Secondo alcuni osservatori, la decisione di revocare gli arresti domiciliari per i due leader riformisti è dettata dall’esigenza interna di tenere unito il Paese, che sta andando verso una fase economica particolarmente difficile, dettata dalle pressioni esterne degli Stati Uniti.

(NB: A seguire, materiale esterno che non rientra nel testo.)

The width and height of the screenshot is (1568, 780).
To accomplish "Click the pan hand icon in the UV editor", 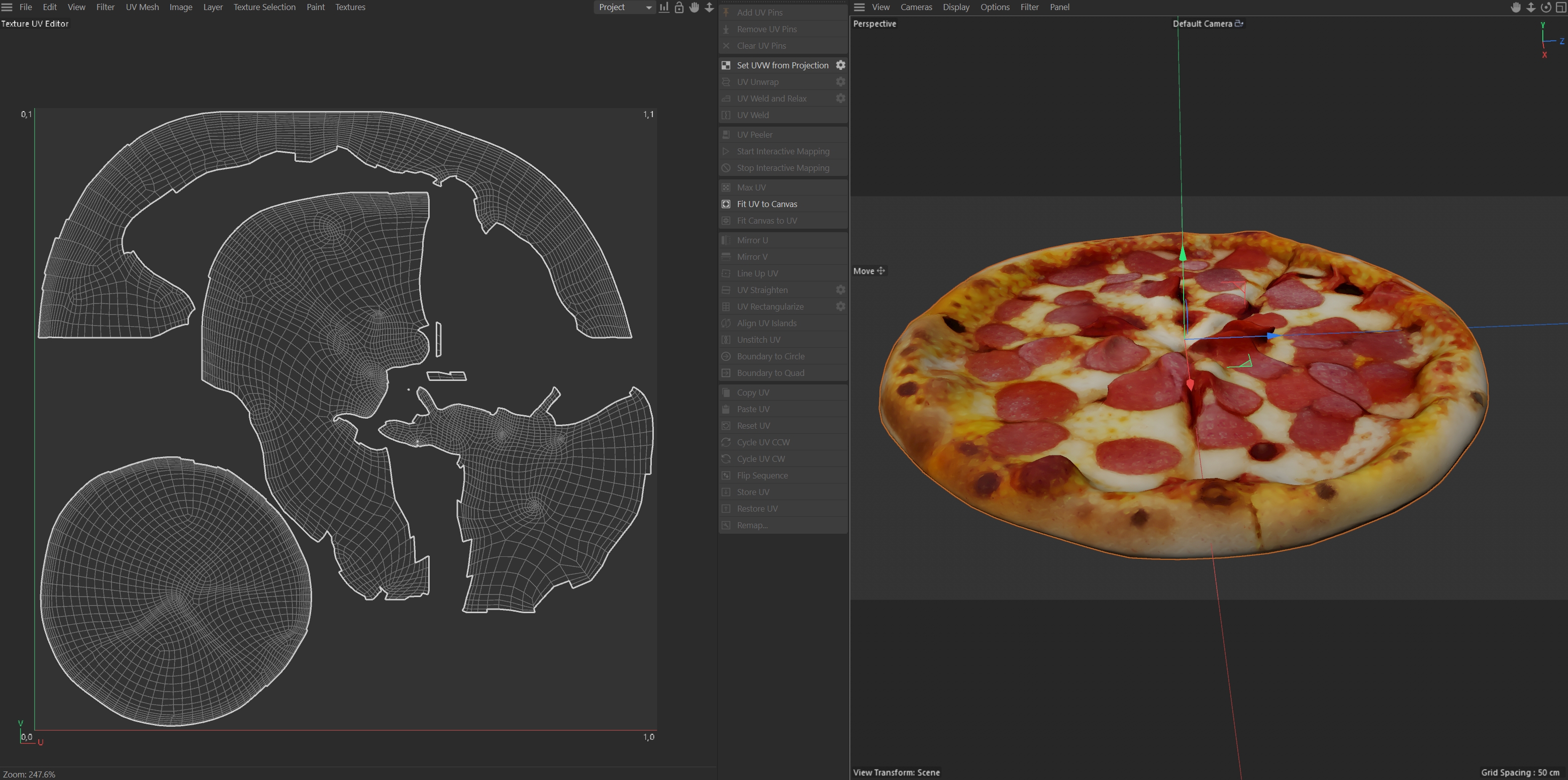I will [695, 8].
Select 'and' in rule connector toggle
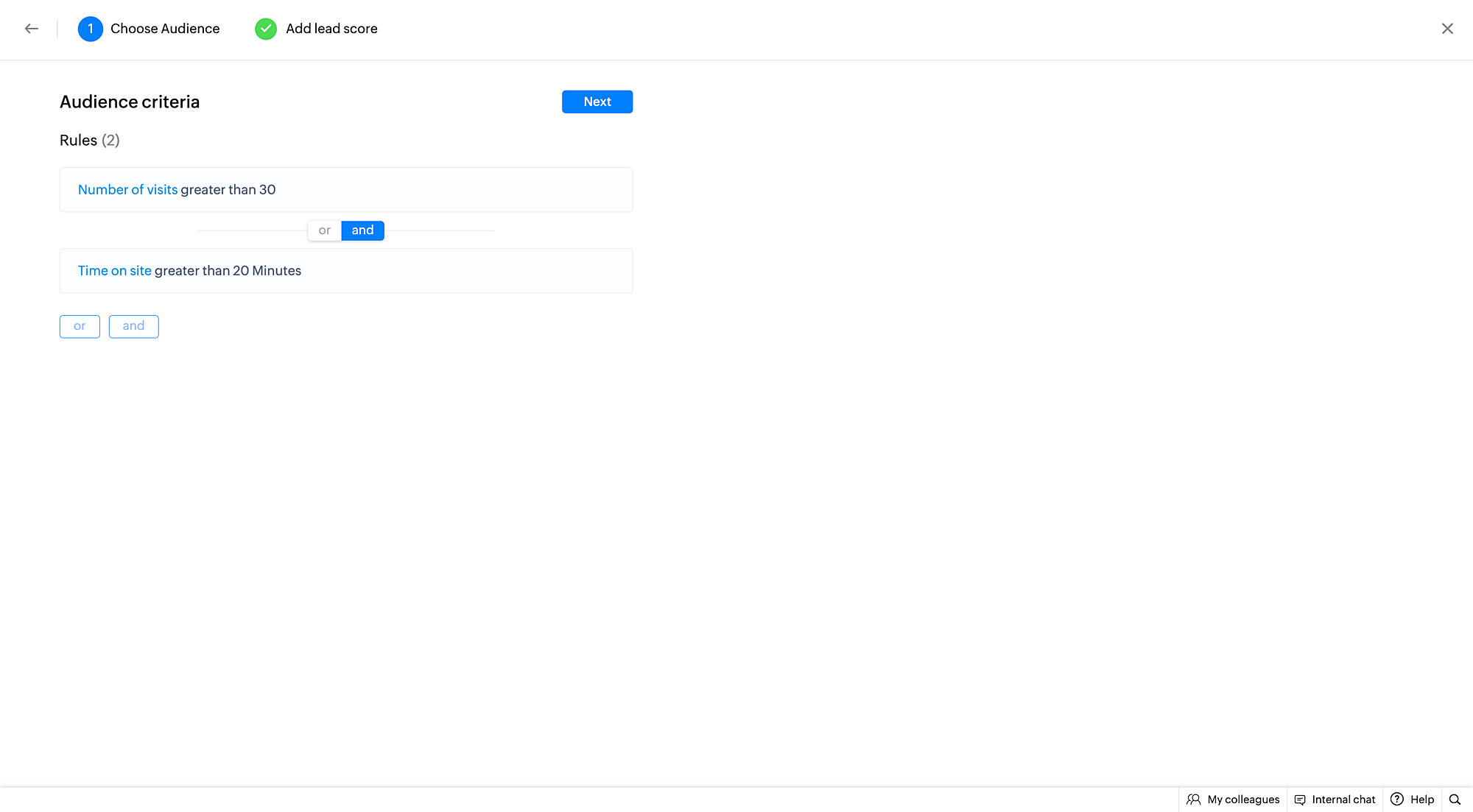Image resolution: width=1473 pixels, height=812 pixels. (x=362, y=230)
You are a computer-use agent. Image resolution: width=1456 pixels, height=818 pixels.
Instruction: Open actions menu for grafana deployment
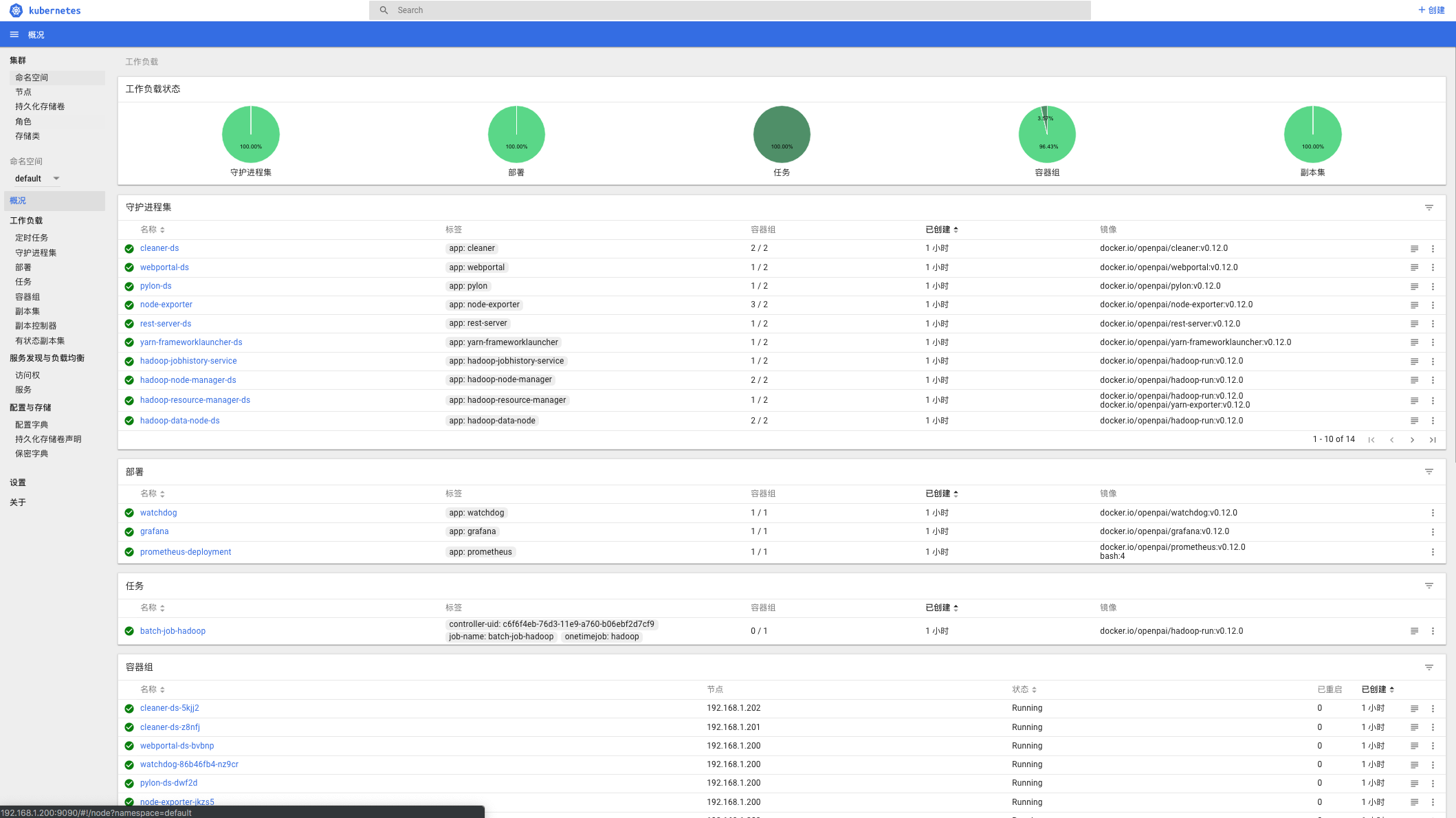click(x=1433, y=532)
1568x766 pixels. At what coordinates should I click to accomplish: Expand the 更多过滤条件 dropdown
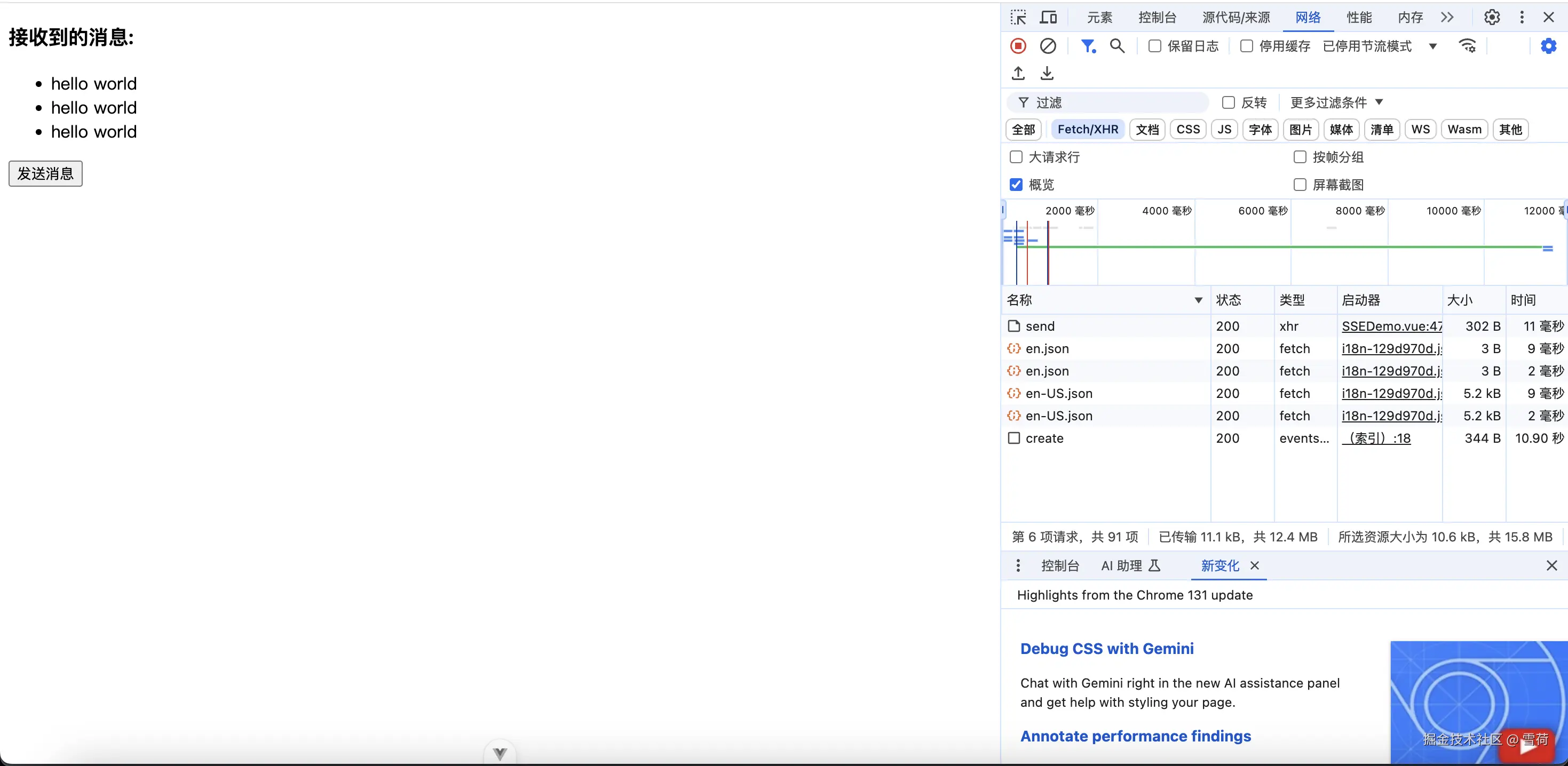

Il momento economico dell’Iran, infatti, è molto delicato: lunedì 30 luglio è stato toccato il livello più basso nel cambio tra il rial iraniano e il dollaro americano, un crollo dettato dall’attesa per le nuove sanzioni annunciate dagli Stati Uniti, che da alcuni mesi stanno smantellando le aperture messe in atto dopo la firma dell’accordo sul nucleare iraniano del 2015. Già il mese scorso, la situazione economica aveva portato migliaia di cittadini in piazza di fronte al parlamento di Teheran, mentre tra dicembre e gennaio le proteste erano state represse duramente, con l’uccisione di 25 manifestanti e l’arresto di circa 5.000 persone. Il Dipartimento del Tesoro degli Stati Uniti ha dato alle imprese americane e alle società straniere che hanno partecipazioni americane la scadenza del 6 agosto per liquidare le loro operazioni in Iran o per affrontare le conseguenze delle nuove sanzioni statunitensi. Inoltre, un’altra serie di licenze che coprono altri tipi di commercio, compresi gli acquisti di petrolio, sarà revocata nelle prossime settimane, con le imprese che hanno tempo fino al 4 novembre per porre fine a tali attività. Il timore di nuovi sanzioni hanno già iniziato a rallentare il flusso di petrolio dall’Iran, creando una situazione così tesa che il presidente iraniano Rouhani ha suggerito che il suo paese potrebbe tentare di chiudere lo Stretto di Hormuz tra il Golfo Persico e il Golfo di Oman se gli Stati Uniti non dovessero allentare la pressione.

Tuttavia, le altre parti dell’accordo, ovvero Gran Bretagna, Cina, Germania, Francia, Russia e Unione europea, continuano a sostenere la necessità di salvare l’accordo.